PA Community Bank Hits the Gas on Trusts

It may seem like a story straight out of "The Beverly Hillbillies," but it's very real.

Previously struggling dairy farmers in rural western Pennsylvania are cashing in on a windfall of natural gas reserves located under their land. And with local community banks supplying the wealth management expertise for many of these overnight successes, nobody has to move to California.

"You can't go to any restaurant or tavern where people aren't talking about this," says Scott Rickard, an investment representative for Honesdale-based Wayne Bank, a community bank that now is serving a suddenly vibrant investment client base that makes up 20 percent of Rickard's business. Land that was used primarily to feed cattle or raise corn 10 years ago is now being bundled into development packages to energy firms, according to Rickard. The Marcellus Shale natural gas field that stretches underneath a four-state region has been known for years, but had not been tapped until the development of a new drilling technique that uses ultra-compressed fluids (hydro-fracing).

With the spigot open, farmers are now able to sell the rights to the land, and are capitalizing on substantial funds because of partnerships used to negotiate for better land deals. In one example, the Northern Wayne Property Alliance representing 700 farmers holding 80,000 acres of land could be worth $300 million in leases and profit-sharing plans, or an average of $428,571 per farmer. The royalties depend on gas production, but large farms can make a bundle-one of Mr. Rickard's clients is earning $40,000 to $60,000 a month.

Some of the money is used to cover expenses, "but at some point all of that money will go into long-term investments to generate ongoing income," he says.

Rickard is counting on his long-term community ties-his father served on the $500 million-asset bank's board for 30 years, and his family has been involved in dairy farming for generations-to keep the farmers in the century-old bank's fold, and to do that the bank offers wealth and trust services, including portfolio management, to stave off the competition of carpet-bagging financial planners who have "come out of the woodwork" in this small town of 8,000, he says. "It comes down to relationships, not slick brochures," notes Rickard.

Attracting the farmers as clients remains a challenge, since they have no experience with retirement plans or investments. And traditionally, they have worked with banks' business lending officers, not investment advisers. But in Rickard, they not only have a local tie, they also share the experience of the natural gas windfall. Richard's family is among the coterie of landowners who've entered gas leases.

"The up-front money is nice, but the percentage of royalties is the more important number," he says. Eight- or 10-year leases are typical, with royalties ranging from 12 percent to 20 percent, depending on how the land is appraised. "We're beginning to see deposits from the first or second wave, and there's a lot more money out there now that farmers know what their land is worth."

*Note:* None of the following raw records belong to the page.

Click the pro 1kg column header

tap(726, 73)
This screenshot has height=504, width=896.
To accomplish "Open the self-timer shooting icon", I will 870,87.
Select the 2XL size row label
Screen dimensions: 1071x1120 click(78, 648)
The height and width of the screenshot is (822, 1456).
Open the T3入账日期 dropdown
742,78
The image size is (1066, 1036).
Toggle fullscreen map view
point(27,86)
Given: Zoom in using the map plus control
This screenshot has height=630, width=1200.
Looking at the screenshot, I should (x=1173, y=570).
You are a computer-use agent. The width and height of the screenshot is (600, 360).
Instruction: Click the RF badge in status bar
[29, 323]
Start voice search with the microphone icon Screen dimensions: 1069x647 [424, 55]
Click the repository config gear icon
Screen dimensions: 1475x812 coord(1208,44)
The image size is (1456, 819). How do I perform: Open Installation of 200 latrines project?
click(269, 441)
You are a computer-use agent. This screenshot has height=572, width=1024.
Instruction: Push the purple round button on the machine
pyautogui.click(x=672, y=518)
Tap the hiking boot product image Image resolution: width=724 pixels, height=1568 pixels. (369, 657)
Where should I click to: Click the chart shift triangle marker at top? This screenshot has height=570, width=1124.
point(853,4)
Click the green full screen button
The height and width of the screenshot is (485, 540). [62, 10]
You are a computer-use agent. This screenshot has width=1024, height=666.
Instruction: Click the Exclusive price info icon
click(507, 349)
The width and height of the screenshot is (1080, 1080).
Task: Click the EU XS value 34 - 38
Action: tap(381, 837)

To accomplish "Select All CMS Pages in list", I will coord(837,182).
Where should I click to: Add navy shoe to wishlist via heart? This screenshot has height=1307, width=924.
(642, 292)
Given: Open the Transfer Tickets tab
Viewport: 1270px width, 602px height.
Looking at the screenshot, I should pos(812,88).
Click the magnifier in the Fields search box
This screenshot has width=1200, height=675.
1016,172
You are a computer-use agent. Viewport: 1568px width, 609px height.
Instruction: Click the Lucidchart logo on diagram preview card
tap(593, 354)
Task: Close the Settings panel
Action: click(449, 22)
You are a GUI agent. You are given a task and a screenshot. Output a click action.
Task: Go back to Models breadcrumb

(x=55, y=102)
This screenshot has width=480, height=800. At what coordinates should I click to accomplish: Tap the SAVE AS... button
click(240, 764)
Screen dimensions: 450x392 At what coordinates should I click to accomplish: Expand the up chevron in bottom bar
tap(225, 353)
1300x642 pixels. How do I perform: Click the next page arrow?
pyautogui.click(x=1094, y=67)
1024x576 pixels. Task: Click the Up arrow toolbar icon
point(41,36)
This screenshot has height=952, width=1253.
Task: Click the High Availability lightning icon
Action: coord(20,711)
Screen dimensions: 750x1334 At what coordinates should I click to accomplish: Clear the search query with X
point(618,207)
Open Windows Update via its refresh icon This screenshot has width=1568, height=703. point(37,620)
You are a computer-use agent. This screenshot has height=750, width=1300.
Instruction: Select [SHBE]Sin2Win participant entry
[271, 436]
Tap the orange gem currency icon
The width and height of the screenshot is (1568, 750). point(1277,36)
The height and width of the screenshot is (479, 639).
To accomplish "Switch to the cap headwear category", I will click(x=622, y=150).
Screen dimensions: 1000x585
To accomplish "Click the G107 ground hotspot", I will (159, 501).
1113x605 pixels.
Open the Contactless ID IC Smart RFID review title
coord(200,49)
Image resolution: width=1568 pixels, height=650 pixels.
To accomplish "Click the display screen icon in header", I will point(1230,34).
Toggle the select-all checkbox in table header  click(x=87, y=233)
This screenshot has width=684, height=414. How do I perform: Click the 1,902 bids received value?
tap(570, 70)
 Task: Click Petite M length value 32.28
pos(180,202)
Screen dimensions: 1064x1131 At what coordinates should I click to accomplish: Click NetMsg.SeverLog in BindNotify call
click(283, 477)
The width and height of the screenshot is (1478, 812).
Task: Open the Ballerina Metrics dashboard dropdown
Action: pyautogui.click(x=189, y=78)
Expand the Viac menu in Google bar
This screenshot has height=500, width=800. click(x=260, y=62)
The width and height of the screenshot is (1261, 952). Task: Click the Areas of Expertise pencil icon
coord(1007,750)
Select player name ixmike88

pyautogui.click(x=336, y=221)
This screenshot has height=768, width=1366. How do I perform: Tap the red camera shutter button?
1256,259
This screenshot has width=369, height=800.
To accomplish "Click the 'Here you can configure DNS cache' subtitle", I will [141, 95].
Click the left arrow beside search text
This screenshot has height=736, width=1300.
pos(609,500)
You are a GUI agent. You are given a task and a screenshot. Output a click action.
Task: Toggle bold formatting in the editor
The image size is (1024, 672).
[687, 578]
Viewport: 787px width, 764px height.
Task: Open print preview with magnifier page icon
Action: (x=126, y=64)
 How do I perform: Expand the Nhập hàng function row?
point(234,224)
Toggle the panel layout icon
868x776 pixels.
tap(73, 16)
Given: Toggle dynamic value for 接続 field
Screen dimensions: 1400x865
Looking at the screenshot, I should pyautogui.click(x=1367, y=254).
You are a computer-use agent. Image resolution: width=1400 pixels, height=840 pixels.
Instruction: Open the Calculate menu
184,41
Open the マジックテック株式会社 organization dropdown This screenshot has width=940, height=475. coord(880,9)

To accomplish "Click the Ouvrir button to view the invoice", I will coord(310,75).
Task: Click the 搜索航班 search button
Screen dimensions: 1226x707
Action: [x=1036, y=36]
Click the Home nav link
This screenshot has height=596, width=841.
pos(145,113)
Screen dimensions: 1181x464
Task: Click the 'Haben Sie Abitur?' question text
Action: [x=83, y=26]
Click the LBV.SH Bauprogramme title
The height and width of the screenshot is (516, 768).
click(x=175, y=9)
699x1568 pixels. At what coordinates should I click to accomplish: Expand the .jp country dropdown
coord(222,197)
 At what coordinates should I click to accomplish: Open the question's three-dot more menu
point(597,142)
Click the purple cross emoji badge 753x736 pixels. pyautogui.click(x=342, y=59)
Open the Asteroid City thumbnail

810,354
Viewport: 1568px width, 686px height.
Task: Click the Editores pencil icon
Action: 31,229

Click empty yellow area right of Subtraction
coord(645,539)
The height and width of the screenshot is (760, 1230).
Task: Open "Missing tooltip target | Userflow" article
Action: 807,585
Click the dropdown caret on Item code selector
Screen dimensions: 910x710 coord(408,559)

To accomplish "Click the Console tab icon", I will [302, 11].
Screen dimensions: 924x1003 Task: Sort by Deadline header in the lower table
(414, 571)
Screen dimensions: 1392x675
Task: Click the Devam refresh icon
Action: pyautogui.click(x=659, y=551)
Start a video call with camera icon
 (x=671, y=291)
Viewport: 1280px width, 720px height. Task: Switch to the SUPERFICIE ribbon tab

Rickard reaches out to farmers through radio commercials on his own dime (about $500 a month) and in conjunction with his bank, which devotes 20 percent of its advertising budget to investment services. He says he likes to run a different one-minute ad every six weeks and starts working on a new spot as soon as the previous one hits the airwaves, so the bank's compliance department has plenty of time to clear it.

The first thing Rickard advises is for the farmers to put 35-to-45 percent of their windfall in a separate deposit vehicle to cover taxes, and up to half the returns from the gas leases for expenses. "Once you get past taxes and what they want to spend immediately, then you're talking about income in a tax-efficient manner and building a retirement nest egg," says Rickard.